#### [Document]
§
In my last post we explored how anger, so vilified in our culture as a ‘negative’ emotion, actually plays a vital role in helping to protect us. Healthy anger rises up when we experience some kind of hurt, abuse or manipulation. It impels us either to set a new boundary or to restore and reinforce an existing boundary, agreement or commitment that has been violated. To set a boundary is to outline what is, and is not, okay for our wellbeing. It often manifests as the ability to say “no” or “stop” when someone is hurting or manipulating us either physically, emotionally, psychologically or spiritually. Sometimes boundary setting involves removing ourselves from the situation. The balanced expression of anger gives us just enough impetus, energy and courage to say ‘no’ or state what we need with a strength that is proportional to the situation.
But don’t boundaries just separate us?
Many of us value teachings that point to our Oneness and ask us to see ourselves, not as separate individuals, but to experience the common heart, to abide in unity. So don’t boundaries just reinforce a sense of ego-identity?
A helpful way to relate to healthy boundaries is as a form of good stewardship. This organism of ours — including our body, mind, emotions and spirit —comes to us as a gift from nature, from the Divine, however you relate to that. It’s the vehicle we’ve been given to experience the sacred, within ourselves and within the living world around us. It is a temple that has been entrusted to us so that we can live this life of learning and offering. Good boundaries go beyond “me” and “mine”. Maintaining healthy boundaries is simply good stewardship of the sacred gift we’ve been given.
§
Data for locating visible targets:

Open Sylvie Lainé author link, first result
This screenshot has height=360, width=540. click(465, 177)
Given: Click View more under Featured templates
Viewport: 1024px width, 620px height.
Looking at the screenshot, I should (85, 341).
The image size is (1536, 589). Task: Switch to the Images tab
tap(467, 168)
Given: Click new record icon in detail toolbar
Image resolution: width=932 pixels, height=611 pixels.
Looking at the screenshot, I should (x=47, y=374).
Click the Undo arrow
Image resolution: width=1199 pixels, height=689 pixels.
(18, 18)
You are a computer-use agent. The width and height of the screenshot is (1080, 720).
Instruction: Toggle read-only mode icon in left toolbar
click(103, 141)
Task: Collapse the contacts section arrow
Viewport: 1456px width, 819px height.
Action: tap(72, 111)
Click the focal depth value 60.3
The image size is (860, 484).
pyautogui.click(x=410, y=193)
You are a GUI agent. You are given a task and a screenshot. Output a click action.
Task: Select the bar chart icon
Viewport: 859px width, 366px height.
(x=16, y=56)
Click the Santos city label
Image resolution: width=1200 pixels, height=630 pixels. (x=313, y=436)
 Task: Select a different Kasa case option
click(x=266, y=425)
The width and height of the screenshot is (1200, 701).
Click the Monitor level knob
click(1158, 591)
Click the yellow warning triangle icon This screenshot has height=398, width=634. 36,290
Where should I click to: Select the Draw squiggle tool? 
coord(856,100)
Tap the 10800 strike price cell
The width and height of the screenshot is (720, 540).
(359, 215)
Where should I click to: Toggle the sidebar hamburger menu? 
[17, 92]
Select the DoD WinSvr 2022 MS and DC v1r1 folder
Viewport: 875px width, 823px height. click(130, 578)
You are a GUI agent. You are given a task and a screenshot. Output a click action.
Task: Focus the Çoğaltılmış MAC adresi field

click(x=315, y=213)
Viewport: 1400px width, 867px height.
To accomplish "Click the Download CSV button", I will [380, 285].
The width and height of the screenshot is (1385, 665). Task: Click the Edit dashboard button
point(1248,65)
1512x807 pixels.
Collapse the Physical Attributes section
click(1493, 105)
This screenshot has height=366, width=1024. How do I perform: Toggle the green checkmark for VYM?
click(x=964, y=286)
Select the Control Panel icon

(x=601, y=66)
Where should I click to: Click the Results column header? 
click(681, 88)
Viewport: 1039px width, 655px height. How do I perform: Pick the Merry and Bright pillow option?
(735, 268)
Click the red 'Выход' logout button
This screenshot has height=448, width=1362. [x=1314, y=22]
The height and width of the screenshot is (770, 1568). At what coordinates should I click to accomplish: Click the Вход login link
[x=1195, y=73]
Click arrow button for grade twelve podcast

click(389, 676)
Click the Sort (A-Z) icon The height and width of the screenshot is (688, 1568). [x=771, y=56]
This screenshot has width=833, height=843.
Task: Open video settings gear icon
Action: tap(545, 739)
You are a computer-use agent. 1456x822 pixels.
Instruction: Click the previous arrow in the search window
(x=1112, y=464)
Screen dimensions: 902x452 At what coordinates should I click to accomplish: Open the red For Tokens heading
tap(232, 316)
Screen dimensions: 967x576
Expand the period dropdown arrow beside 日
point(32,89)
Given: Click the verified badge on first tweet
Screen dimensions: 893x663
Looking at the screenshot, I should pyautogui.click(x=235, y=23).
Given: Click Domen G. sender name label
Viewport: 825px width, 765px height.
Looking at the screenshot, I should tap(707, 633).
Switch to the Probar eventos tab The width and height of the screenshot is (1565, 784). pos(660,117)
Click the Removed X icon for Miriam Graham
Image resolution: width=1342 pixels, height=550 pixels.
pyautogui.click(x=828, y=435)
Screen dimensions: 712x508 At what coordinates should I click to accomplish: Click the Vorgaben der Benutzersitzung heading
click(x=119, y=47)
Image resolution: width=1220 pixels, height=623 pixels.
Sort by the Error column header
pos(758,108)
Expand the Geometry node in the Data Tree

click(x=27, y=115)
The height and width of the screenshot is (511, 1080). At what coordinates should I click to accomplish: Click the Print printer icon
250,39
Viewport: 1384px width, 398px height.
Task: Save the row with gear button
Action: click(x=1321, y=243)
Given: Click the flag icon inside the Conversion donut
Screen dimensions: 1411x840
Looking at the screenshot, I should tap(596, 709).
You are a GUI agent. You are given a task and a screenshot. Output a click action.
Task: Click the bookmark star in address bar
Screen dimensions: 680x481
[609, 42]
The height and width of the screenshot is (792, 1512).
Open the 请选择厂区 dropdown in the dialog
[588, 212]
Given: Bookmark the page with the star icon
§
#### [Directions]
Could you continue the piece on anger and healthy boundaries, starting right after its final sentence?

#### [Answer to the task]
While it is wonderful to have the natural impulse to appreciate another’s pain and to reach out to support, we tend to base our identity and value on our ability to do that.
It can sometimes be challenging for those on a spiritual path to practice good boundary setting. We may be reluctant to set boundaries as we attempt to follow a spiritual teaching or belief about unity, or compassion, or to practice obedience to a teacher. It can be very difficult to discern between the necessity of the ego to surrender in order to experience the Divine, whilst not allowing ourselves to be taken advantage of in the name of spirituality. This asks us to explore the source of the anger to see if there is some real abuse going on or if it is the ego-mind that is objecting to being challenged.
When is a boundary not healthy?
Sometimes, in the name of setting a boundary, we can find ourselves simply bolstering the fears and desires of the ego-mind. We may put boundaries in place that are more about protecting our own agenda and standards rather than actually providing protection from hurt or disrespect. We may become inappropriately insistent or assertive about a boundary. E.g. “I don’t want you to go to the game/yoga because I want you to stay home and do chores”. “I’m angry with you because you didn’t fulfill this task the way it should be done!” (Even though there was no discussion or agreement about the standards or conditions of satisfaction). At times we put boundaries in place to protect ourselves from constructive feedback. E.g “You’re so mean, stop yelling at me!” when another offers feedback without a raised voice or critical language.
Why is it so hard to set healthy boundaries?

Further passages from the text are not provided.